The biggest strengths of LLMs

At their core, large language models are just that: language models. This means that a good general rule to keep in mind is that if the task at hand involves language in one way or another, an LLM can likely help you. Things like generating “explain like I’m 5 years old” response or imitating a specific person or publication’s writing style (like writing a rap about WordPress in the style of Eminem) are well-within the capabilities of most large language models. Whereas if your task strays outside that, you may encounter a bit more difficulty. With that in mind, let’s take a look at some of the types of tasks LLMs are good at.

Text generation/transformation

LLMs tend to be good at producing lots of language. So if you ask an LLM to generate you a few paragraphs of lorem ipsum text, a couple paragraphs explaining a concept you don’t understand, or a list of study questions for a chapter of a textbook, you’re likely to get something pretty usable. And because the interface for most LLMs is some sort of chatbot, you can ask follow up questions or provide additional requests pretty easily. For example, “You mentioned the concept of the Fermi paradox, can you explain that more?”, “Generate 10 more study questions similar to question #3”, or “Can we generate bacon ipsum text instead?”

LLMs are also very good at transforming language between formats. For example, maybe you want your explanation of black holes formatted as a series of Tweets. Or if you’re a developer learning a new programming language, you might ask about a particular concept from a language you’re familiar with and how that works in the context of the language you’re trying to learn. Remember that LLMs have consumed most every type of language on the public internet (from human languages to programming languages), from tweets to blog posts to scientific articles, and can emulate most any style that they’ve been exposed to.

Brainstorming

As a kind of subset of text generation, LLMs are pretty good at brainstorming ideas. Core to the brainstorming process is generating a lot of ideas and LLMs tend to do that very well. Asking for 10 ideas will likely give you a decent list, but if you need 50 or 100 or more, LLMs are readily able to provide you with those. The current generation of models can return results almost as fast as whoever is prompting it can think of a follow-up request, so you can get into a flow where you’re generating ideas in groups of 5 or 10, giving the LLM feedback (“give me more ideas like #5” or “can we combine ideas from #6 and #7”) and iterate super quickly.

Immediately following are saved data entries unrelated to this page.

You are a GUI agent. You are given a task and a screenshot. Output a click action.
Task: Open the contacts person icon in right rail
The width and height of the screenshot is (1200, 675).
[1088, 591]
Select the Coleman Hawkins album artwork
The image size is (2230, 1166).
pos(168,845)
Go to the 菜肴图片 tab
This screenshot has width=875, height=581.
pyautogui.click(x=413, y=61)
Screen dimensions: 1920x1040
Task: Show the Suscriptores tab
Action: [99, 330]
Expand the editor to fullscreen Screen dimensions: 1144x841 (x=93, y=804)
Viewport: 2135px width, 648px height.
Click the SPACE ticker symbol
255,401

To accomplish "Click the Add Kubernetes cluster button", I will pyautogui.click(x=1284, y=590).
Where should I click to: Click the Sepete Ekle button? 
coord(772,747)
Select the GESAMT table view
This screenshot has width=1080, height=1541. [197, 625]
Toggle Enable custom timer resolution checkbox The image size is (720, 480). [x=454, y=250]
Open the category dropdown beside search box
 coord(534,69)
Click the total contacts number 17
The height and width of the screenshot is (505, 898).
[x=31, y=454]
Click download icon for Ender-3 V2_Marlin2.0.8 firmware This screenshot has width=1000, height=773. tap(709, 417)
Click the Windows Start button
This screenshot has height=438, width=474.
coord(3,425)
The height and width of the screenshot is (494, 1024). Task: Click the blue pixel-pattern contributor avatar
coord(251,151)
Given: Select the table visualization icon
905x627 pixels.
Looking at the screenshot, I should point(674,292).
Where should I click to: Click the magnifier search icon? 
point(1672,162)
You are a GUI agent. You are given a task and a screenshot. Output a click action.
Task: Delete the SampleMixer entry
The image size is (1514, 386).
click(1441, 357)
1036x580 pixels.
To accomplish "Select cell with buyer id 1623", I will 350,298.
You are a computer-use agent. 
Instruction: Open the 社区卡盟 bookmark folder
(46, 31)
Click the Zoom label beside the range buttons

The solution or idea you end up with won’t be entirely the LLM’s creation, and you’ll definitely have to provide some coaching and bring in some of your own knowledge—but as a pure idea generation machine, large language models are pretty unmatched.

Summarizing

Because of how they were created and trained, LLMs are great at summarization. The training process of an LLM involves compressing information at its core, distilling lengthy text into more concise forms without losing essential meaning, which is exactly what you’re doing when creating a summary. In addition, the transformers that LLMs are largely based on, are particularly good at understanding context and relationships in the text. Attention mechanisms within transformers allow the model to focus on relevant parts of the input when generating summaries.

  • Did you know: transformers are the “T” in “GPT”?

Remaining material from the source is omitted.